Trecho fornecido
▬▬▬▬▬▬▬▬▬▬
No segundo dia (27) do intercâmbio dos 20 campesinos e campesinas e de representantes de organizações de apoio à agricultura familiar da Guatemala, El Salvador e Honduras, incluindo a Organização das Nações Unidas para Agricultura e Alimentação (FAO), a tônica foi a mudança em curso nas relações de poder a partir do processo de empoderamento das mulheres e jovens rurais.
Os visitantes foram para Esperança (PB), um dos 14 municípios que compõem o Polo da Borborema, uma articulação de sindicatos rurais e organizações de apoio à agricultura familiar no território da Borborema, na Paraíba.
Pela manhã, visitas a propriedades de famílias agricultoras que convivem com o Semiárido a partir de estratégias e tecnologias que os deixam cada vez mais autônomos com relação aos recursos que precisam para viver e produzir, como água, sementes crioulas – na Paraíba, chamadas de sementes da paixão – biogás, alimentos para os animais, etc. Uma das famílias vivencia o dilema da sucessão rural.
▬▬▬▬▬▬▬▬▬▬
Entradas de dados extraídas
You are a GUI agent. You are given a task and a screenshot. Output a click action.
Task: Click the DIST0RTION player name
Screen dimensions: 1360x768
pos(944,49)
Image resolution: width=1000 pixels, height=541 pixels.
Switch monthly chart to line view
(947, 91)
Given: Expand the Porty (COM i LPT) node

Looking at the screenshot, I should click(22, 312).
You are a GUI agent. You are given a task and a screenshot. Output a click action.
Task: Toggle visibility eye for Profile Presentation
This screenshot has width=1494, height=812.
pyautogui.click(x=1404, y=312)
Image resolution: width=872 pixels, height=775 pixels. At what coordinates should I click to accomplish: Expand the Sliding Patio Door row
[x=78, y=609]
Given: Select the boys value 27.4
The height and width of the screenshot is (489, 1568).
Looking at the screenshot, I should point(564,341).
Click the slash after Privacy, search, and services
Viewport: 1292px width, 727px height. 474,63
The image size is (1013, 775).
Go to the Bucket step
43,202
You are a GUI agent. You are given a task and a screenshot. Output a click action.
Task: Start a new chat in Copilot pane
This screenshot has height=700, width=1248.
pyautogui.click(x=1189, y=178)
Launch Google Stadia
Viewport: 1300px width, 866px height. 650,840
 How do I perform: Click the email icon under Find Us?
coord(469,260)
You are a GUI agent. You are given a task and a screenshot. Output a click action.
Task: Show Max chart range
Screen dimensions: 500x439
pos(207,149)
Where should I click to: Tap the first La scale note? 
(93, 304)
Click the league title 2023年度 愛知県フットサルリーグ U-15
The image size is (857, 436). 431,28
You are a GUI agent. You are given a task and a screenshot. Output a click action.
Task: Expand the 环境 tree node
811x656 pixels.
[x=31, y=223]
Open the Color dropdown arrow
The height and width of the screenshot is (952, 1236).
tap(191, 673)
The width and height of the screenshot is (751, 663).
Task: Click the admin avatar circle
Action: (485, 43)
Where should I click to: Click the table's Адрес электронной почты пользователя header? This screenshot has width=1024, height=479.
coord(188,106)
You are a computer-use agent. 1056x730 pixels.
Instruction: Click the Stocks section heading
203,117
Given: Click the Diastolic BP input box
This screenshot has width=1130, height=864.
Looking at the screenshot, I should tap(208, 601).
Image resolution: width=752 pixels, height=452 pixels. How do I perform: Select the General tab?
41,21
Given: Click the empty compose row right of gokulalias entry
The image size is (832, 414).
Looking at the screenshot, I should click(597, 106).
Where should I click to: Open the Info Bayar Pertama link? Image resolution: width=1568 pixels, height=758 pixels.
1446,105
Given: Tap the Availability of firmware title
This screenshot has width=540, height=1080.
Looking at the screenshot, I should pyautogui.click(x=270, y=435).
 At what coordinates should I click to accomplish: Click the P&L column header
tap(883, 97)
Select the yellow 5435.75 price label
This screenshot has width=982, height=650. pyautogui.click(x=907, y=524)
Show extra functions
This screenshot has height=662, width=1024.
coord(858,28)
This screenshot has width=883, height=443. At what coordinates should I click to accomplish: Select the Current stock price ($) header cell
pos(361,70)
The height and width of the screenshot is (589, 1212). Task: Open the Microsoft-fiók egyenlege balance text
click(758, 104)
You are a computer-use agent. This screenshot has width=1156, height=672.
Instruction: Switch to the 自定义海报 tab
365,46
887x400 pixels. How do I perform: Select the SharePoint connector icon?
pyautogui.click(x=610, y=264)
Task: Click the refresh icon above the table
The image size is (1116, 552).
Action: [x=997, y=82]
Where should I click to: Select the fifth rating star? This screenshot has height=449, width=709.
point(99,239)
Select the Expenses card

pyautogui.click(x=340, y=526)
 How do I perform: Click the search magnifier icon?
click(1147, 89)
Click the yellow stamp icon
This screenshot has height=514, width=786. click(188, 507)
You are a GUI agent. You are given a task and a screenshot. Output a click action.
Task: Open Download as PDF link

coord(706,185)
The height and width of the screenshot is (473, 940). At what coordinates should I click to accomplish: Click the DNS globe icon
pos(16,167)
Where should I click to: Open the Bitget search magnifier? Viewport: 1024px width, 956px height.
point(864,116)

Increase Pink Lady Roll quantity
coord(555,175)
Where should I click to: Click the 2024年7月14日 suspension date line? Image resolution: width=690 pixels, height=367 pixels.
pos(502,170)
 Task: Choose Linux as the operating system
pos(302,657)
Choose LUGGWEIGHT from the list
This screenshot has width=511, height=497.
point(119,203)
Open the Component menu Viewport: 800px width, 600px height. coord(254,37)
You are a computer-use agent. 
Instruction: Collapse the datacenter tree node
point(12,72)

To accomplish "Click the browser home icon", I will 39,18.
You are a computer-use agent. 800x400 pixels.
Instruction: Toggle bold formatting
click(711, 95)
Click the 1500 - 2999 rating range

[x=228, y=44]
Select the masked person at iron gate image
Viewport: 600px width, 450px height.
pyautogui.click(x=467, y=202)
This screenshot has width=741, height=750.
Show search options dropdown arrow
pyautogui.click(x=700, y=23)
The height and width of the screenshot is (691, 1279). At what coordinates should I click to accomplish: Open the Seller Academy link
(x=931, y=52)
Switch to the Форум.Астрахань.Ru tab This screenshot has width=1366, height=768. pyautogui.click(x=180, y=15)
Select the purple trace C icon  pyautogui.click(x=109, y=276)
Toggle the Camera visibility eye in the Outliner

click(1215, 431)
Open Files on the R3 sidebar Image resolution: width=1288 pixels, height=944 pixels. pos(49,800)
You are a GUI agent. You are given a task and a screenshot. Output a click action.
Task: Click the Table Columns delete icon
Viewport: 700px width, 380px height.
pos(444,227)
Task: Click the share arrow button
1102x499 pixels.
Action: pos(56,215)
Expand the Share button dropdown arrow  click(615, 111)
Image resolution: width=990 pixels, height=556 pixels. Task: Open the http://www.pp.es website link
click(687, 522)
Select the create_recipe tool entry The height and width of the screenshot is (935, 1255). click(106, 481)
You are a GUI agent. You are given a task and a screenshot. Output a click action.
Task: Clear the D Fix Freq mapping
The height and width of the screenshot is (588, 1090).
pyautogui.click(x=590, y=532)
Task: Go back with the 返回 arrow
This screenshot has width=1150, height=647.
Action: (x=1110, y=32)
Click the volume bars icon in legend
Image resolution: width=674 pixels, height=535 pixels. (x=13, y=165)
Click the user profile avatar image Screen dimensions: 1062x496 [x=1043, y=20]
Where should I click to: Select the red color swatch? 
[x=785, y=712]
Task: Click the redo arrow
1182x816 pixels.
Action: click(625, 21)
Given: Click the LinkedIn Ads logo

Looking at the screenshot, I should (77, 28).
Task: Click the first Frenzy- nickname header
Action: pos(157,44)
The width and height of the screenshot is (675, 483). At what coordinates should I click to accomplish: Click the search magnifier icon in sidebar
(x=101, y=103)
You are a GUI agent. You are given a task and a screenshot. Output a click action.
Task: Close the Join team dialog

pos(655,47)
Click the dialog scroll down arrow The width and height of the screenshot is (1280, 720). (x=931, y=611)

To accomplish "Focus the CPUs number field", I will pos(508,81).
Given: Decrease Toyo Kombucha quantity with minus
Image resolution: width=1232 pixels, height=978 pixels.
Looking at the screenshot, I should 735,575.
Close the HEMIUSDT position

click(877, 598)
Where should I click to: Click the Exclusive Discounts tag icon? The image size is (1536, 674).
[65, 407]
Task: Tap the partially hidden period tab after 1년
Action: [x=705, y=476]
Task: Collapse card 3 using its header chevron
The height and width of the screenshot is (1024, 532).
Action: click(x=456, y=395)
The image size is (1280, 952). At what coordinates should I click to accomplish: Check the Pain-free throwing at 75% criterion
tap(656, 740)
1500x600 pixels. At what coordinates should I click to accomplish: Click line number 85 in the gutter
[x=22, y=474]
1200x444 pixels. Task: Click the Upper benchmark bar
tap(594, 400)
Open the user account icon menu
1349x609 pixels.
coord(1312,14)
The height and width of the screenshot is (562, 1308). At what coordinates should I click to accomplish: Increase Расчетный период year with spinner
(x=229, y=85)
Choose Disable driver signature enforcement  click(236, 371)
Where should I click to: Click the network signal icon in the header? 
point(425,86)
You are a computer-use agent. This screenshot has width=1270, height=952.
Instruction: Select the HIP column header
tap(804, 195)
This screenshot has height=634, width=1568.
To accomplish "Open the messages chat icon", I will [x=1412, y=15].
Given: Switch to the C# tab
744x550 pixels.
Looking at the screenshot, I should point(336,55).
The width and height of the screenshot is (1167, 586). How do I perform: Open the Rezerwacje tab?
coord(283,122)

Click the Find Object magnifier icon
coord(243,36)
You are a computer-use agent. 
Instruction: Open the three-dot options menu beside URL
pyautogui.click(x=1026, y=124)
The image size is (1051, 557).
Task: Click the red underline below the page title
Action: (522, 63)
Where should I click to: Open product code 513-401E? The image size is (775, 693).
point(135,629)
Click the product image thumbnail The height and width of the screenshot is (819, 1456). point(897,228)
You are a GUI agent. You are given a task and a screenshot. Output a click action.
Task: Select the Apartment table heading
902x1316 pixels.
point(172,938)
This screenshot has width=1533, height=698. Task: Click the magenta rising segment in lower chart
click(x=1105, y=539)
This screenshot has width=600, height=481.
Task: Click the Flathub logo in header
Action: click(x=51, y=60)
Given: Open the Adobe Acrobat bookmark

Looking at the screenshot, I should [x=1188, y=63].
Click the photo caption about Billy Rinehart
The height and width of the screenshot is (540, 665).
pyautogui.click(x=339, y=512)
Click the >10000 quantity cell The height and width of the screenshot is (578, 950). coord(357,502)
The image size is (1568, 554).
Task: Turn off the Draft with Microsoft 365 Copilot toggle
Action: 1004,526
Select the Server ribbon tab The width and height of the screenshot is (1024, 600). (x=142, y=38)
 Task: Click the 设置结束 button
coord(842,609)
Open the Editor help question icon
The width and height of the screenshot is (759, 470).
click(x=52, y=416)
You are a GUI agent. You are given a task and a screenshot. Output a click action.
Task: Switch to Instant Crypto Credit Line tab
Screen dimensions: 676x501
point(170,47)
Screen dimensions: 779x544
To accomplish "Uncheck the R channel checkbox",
▬▬▬▬▬▬▬▬▬▬
Problema 1
No trecho sobre o intercâmbio, quantos municípios compõem o Polo da Borborema?
Problema 2
Reescreva em forma de lista o parágrafo do trecho sobre o intercâmbio que começa com "Pela manhã, visitas", mantendo os fatos principais.

Resultado do exercício 1
14 municípios.

Resultado do exercício 2
- Pela manhã, houve visitas a propriedades de famílias agricultoras que convivem com o Semiárido.
- Essas famílias usam estratégias e tecnologias que as tornam cada vez mais autônomas em relação aos recursos de que precisam para viver e produzir: água, sementes crioulas (na Paraíba, chamadas de sementes da paixão), biogás, alimentos para os animais etc.
- Uma das famílias vive o dilema da sucessão rural.